There are several aspects of a good problem solving process.  Most processes underwhelm the problem definition work.  Yours should not.  It’s easy for your doctor to make your problem go away once the diagnosis is made.   Nick Siler sent me this quote by Larry Burns, outgoing Chief of R&D at General Motors, who is credited with GM’s massive leap forward in the area of fuel cell hybrid powertrains and vehicle communications:

…focus as hard on defining the questions as you do on trying to answer them. I have found that once you really understand the question, you are 90 percent of the way home. In addition, you need to recognize that in the real world, the questions are often ill-defined, data are often messy and methods frequently do not apply exactly as they have been taught. You will need to learn to deal with this ambiguity. Finally, great opportunities lie at the interface between disciplines, so be sure to take a systems approach in your work.

To paraphrase the Mr. Burns – there is nothing worse than solving the wrong problem. 

The problem process should require the team to define the underlying physics, the fundamentals of the problem.  No kidding, the team should be able to make the problem come and go at will.  This is hard work and feels too slow, but it’s actually faster.

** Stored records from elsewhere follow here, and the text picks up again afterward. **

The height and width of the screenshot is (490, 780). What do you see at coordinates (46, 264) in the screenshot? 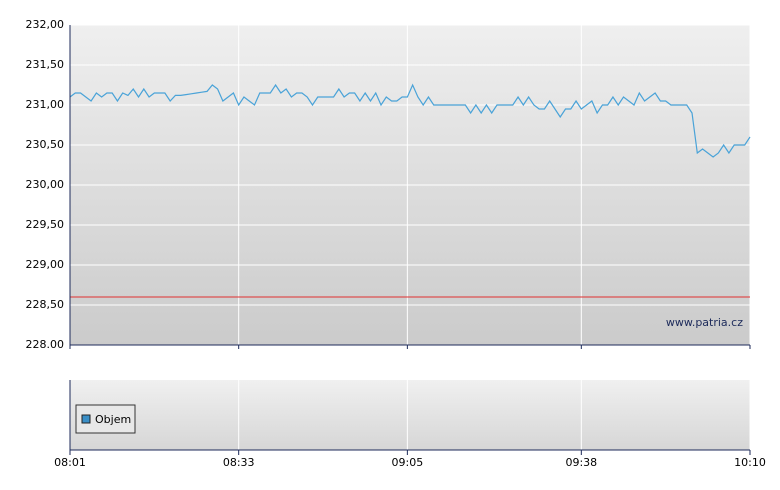
I see `y-tick-label: 229,00` at bounding box center [46, 264].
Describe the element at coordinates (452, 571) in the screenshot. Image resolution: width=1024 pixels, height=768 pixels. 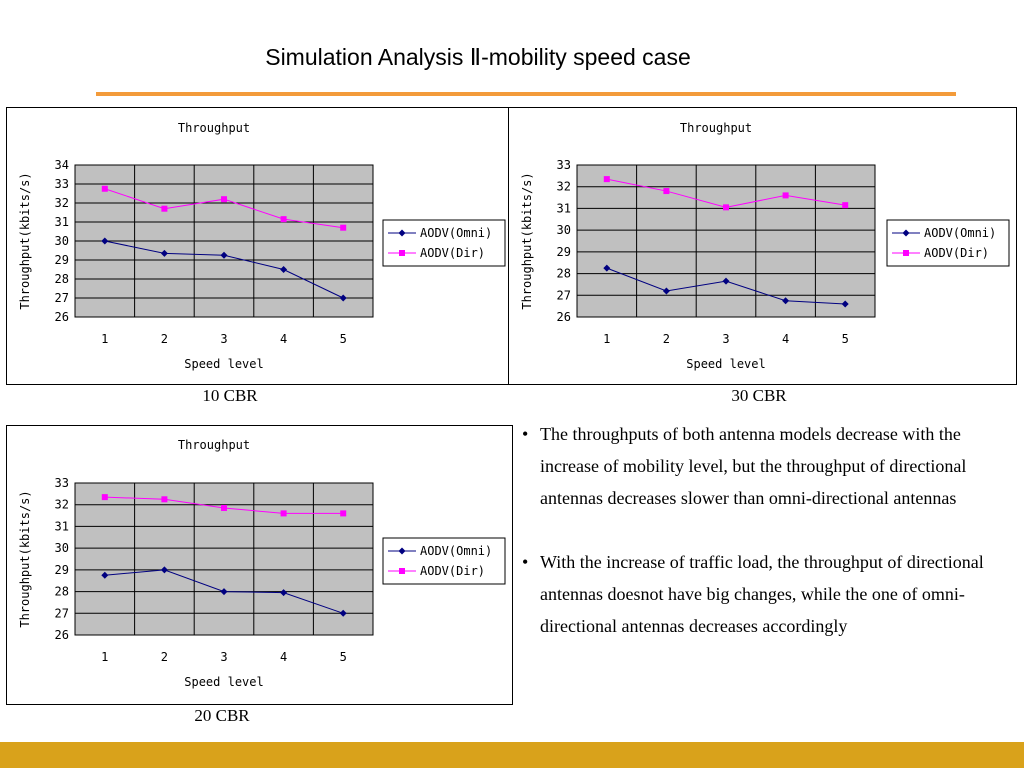
I see `legend-label: AODV(Dir)` at that location.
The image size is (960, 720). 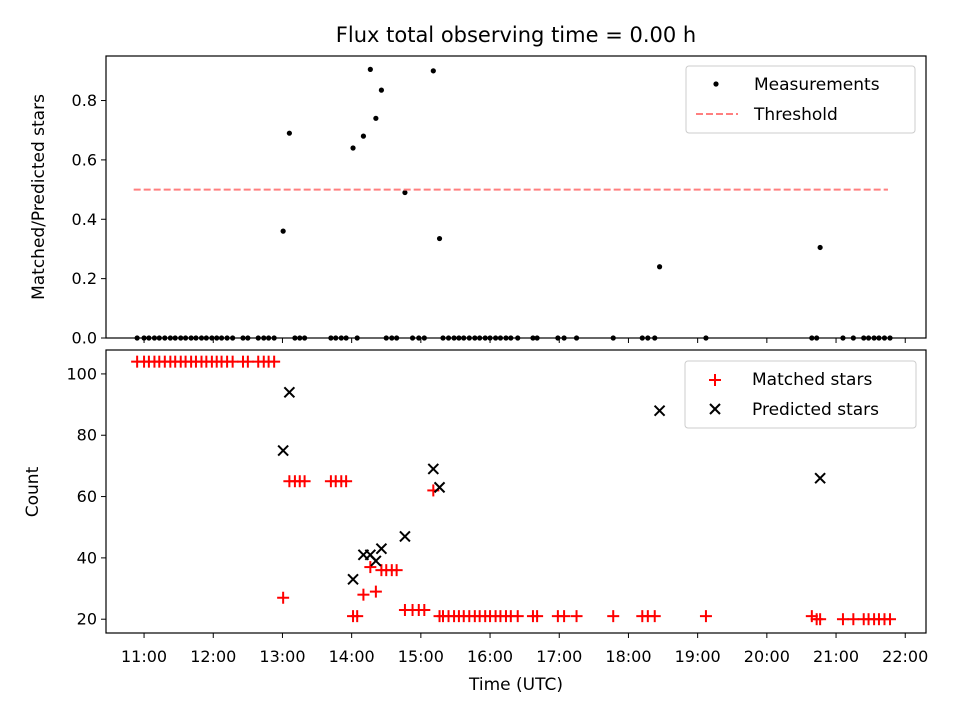 I want to click on x-tick-label: 16:00, so click(x=490, y=656).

The process must drive out complexity, complexity created by technical language and long presentations.  The problem must be defined on one page.  Not two pages, one page.  Technical language is replaced by symbolic language of blocks and arrows.  Each block represents part of the system and is labeled with a simple noun.  Each arrow represents an action and is labeled with a simple verb.  Together, the blocks and arrows define the problem in an unambiguous way.

Lastly, the process should be reinforced at every opportunity, especially project review meetings.  The engineering teams must be held accountable for following the process.

To close this one  out, we all have problems; they are real.  But that’s okay.  We should learn to embrace them, rally around them, define them, and get rid of them.